Text passage:
———

Difference between revisions of "Team:BIT-China/roGFP2-Orp1MichaelisEquationModel"

According to Hypothesis 1, we consider the reaction process of intracellular hydrogen peroxide with roGFP2 as an enzymatic reaction process, which is consistent with the roGFP2-Orp1 Michaelis equation Model.

$$V=\frac{v_{max}[H_{2}O_{2}]}{K_{m}+[H_{2}O_{2}]}$$

Here we define a new parameter OxD_roGFP2 to reflect the degree of oxidation of roGFP2. Meanwhile, facilitate subsequent calculations.

$$OxD_{roGFP2}=\frac{[roGFP2_{ox}]}{[roGFP2_{ox}]+[roGFP2_{red}]}$$

According to Hypothesis 3, we can correlate the redox state of roGFP2 with the fluorescence value measured by the macroscopic observables easily. To establish this relationship, several molecular quantities followed need to be defined. i405_red, i405_ox, i488_red, and i488_ox are the fluorescence intensities contributed by a single roGFP2 molecule at the indicated wavelength and redox state. N_total is the total number of roGFP2 molecules. N_red is the number of reduced roGFP2 molecules. N_ox is the number of oxidized roGFP2 molecules. Based on the assumption that the overall fluorescence intensity is equal to the sum of the fluorescence intensities from the individual roGFP2 molecules, the relationships were given in Table 1.

———

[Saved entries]
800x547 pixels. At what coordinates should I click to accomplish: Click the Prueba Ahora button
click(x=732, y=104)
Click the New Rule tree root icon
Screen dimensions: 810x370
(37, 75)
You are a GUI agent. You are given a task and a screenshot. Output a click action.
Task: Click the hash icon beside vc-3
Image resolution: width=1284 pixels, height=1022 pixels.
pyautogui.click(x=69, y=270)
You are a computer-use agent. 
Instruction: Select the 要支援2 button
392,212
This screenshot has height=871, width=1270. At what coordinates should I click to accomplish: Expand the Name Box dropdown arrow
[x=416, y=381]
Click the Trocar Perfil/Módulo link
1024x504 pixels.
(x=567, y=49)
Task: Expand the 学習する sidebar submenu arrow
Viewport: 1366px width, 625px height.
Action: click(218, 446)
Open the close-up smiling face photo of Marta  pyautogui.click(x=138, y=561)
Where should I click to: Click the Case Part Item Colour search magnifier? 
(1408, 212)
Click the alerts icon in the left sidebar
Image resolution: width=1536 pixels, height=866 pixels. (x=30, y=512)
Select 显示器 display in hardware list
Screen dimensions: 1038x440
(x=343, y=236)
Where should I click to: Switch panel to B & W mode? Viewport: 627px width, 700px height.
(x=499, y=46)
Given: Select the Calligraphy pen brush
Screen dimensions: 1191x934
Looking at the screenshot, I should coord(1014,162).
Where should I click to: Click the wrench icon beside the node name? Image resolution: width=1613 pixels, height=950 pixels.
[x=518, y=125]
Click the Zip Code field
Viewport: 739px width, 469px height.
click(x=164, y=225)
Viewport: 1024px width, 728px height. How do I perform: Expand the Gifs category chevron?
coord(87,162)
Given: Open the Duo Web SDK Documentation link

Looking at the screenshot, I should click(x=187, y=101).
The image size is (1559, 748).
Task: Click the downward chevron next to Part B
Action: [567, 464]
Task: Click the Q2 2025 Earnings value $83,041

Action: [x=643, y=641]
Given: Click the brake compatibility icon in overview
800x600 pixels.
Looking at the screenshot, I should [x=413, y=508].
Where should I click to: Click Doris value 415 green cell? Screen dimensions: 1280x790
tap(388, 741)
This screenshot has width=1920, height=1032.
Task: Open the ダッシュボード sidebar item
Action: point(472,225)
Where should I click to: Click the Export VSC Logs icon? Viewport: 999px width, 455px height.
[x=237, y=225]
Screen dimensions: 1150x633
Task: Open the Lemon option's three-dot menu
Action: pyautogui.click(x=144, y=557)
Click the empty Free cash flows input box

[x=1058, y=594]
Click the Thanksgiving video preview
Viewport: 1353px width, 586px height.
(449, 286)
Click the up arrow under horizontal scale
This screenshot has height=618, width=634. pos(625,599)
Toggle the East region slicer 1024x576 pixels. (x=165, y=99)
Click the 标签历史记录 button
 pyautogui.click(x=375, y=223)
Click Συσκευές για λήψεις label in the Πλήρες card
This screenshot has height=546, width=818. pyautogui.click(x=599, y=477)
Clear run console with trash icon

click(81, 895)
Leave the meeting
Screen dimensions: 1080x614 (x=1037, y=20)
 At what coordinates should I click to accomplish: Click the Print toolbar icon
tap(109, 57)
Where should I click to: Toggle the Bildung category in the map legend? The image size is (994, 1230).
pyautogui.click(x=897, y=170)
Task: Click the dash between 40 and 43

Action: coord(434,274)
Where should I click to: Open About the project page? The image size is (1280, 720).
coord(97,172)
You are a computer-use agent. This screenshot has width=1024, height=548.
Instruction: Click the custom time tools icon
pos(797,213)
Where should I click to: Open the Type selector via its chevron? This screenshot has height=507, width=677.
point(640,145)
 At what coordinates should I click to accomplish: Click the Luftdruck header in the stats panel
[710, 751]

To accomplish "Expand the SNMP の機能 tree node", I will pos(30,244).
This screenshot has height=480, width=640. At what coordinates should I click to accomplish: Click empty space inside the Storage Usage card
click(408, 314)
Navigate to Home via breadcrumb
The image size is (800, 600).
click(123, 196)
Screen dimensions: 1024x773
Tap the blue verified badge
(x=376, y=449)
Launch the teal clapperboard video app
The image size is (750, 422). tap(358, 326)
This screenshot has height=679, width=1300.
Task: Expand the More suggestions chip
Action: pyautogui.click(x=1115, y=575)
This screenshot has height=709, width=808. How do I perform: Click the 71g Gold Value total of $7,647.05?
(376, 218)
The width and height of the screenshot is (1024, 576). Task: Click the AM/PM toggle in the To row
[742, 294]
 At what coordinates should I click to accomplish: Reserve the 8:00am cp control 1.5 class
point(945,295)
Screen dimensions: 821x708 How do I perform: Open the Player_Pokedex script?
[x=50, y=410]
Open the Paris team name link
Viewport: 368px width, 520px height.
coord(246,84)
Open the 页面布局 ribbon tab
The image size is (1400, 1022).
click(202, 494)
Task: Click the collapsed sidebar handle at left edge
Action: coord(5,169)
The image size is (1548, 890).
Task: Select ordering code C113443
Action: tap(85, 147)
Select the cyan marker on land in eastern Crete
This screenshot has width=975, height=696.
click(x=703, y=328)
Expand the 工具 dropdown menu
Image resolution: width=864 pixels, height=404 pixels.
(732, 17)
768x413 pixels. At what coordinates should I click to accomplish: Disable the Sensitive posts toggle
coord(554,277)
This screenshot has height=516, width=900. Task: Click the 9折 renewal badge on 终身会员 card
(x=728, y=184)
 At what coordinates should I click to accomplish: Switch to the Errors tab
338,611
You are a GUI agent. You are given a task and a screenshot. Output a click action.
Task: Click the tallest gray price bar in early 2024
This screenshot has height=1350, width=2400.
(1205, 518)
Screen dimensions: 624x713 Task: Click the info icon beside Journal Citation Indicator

———

Task prompt:
From the passage on the roGFP2-Orp1 Michaelis equation model, copy word for word the part that opens with the words containing "Difference between revisions" and closes with "facilitate subsequent calculations.".

Answer to the problem:
Difference between revisions of "Team:BIT-China/roGFP2-Orp1MichaelisEquationModel"

According to Hypothesis 1, we consider the reaction process of intracellular hydrogen peroxide with roGFP2 as an enzymatic reaction process, which is consistent with the roGFP2-Orp1 Michaelis equation Model.

$$V=\frac{v_{max}[H_{2}O_{2}]}{K_{m}+[H_{2}O_{2}]}$$

Here we define a new parameter OxD_roGFP2 to reflect the degree of oxidation of roGFP2. Meanwhile, facilitate subsequent calculations.